Circunstâncias da morte e ligação com o venerado Arraes podem tornar Campos alvo de devoção

FABIANO MAISONNAVE ENVIADO ESPECIAL A ÁGUA PRETA (PE)

Era o fim de tarde na sexta-feira (15), dois dias desde o anúncio da morte de Eduardo Campos em um acidente aéreo. A cortadora de cana aposentada Maria Delmira da Silva, 81, porém, ainda não havia parado de chorar.

"Aqui todo mundo gosta dele. Quem não gosta é quem não presta", sentenciou, na sua casa de paredes verdes de alvenaria e teto sem forro.

Mãe de 29 filhos ("faltou um para empatar 30"), a ex-cortadora mora em Água Preta (130 km do Recife), cidade de cerca de 30 mil habitantes.

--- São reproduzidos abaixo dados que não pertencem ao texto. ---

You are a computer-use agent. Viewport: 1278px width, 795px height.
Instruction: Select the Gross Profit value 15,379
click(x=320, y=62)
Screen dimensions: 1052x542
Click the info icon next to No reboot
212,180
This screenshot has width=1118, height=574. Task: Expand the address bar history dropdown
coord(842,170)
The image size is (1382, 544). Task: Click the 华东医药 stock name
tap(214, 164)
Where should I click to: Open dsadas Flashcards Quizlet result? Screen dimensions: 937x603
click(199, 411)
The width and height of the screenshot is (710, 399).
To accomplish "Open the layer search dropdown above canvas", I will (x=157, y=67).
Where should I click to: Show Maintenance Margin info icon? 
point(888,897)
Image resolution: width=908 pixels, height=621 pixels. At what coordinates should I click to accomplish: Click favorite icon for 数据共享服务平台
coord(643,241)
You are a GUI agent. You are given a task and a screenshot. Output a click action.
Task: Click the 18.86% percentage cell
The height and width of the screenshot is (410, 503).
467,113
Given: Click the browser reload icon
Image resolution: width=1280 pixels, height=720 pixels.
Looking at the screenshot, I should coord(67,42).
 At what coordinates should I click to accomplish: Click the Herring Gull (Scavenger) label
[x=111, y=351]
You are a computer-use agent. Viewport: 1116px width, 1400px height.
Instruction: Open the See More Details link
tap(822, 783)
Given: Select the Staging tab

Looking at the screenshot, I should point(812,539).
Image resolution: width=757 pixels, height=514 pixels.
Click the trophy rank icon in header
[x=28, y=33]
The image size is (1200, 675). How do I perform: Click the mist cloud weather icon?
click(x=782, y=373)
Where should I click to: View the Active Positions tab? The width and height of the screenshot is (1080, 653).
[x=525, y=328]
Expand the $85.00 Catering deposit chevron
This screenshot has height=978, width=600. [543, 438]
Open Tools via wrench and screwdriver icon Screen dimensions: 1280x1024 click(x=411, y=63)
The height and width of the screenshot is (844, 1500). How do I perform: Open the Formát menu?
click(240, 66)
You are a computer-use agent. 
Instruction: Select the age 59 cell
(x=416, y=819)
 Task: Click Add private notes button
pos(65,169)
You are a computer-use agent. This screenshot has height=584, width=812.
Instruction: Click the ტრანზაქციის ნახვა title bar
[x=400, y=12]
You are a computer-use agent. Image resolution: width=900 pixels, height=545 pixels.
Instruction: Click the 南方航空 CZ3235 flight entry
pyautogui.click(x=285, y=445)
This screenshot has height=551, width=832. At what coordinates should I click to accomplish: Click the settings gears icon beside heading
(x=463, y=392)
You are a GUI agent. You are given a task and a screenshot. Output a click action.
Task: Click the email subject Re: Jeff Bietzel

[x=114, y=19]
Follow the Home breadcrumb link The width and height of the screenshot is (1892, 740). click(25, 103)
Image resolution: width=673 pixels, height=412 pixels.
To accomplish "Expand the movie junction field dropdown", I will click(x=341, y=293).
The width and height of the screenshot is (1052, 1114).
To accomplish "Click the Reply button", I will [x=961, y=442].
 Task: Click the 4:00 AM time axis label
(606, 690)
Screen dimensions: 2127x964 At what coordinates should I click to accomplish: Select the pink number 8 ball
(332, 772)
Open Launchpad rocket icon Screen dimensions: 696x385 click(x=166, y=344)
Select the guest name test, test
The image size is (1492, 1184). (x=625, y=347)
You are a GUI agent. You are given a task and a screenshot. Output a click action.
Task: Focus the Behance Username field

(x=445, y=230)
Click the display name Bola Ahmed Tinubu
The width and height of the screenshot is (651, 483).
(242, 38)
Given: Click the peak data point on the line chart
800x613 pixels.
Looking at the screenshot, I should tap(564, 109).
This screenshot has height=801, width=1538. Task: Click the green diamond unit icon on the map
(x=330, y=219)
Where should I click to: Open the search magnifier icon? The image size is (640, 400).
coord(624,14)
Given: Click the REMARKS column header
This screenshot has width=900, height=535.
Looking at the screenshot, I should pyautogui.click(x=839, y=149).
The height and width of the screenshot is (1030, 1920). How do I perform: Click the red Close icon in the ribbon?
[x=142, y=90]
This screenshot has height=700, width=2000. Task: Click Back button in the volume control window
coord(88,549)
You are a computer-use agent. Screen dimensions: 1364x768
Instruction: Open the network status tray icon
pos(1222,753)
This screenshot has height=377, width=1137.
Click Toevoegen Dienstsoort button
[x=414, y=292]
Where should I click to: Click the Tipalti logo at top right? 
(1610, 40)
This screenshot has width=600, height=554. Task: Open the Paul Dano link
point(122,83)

A região, produtora de cana, é um bolsão de devoção quase religiosa a Miguel Arraes, governador do Estado por três mandatos entre 1963 e 1999 --e, nos últimos dias, lembrado principalmente como o avô materno de Campos.

Delmira é defensora incondicional do "doutor Arraes", cujo governo "foi bom para os pobres e para as crianças". Ressaltou que o marido estava entre os milhares de cortadores beneficiados com o programa Chapéu de Palha.

Criado em seu segundo mandato como governador (1987-90), o programa distribuía renda a desempregados durante a entressafra da cana.

Quando Arraes morreu, em agosto de 2005, a aposentada pendurou um retrato dele no quarto. Agora, pede à filha uma foto de Campos.

"Achava tão bonito quando ele olhava para as pessoas com aqueles olhos azuis", disse Delmira, chorando.

Embora em menor grau, a idolatria a Arraes está presente também no Recife. No barraco do catador de caranguejos Severino Barbosa da Silva, 61, em meio ao manguezal, apenas o retrato do líder esquerdista e um crucifixo adornam a parede de zinco.

"Considero ele meu pai, foi quem encheu a minha barriga", disse.

A carreira política de Campos começou pelas mãos do avô. Seu primeiro cargo público foi o de chefe de gabinete de Arraes, em 1987.

Governador de Pernambuco entre 2007 e abril deste ano, quando se licenciou, Campos incentivou a ligação com o avô. Ao assumir o Estado, por exemplo, uma de suas primeiras medidas foi relançar o Chapéu de Palha.

O enterro, neste domingo (17), reforçará os laços --avô e neto ficarão sepultados no mesmo jazigo.

"Arraes é um mito, e mito não morre nem é substituível, pertence à memoria popular", afirma o cientista político Hely Ferreira, da Universidade Federal de Pernambuco. "Eduardo não é mito, mas herdeiro político do avô."

Sobre o futuro, diz que as circunstâncias da morte de Campos "fazem pensar que possa surgir uma devoção", mas crê que não há um herdeiro político visível: "O Estado está órfão dos Arraes".

Silva, à sua moda, "concorda": "Tô perdido, tô na maré sem barco".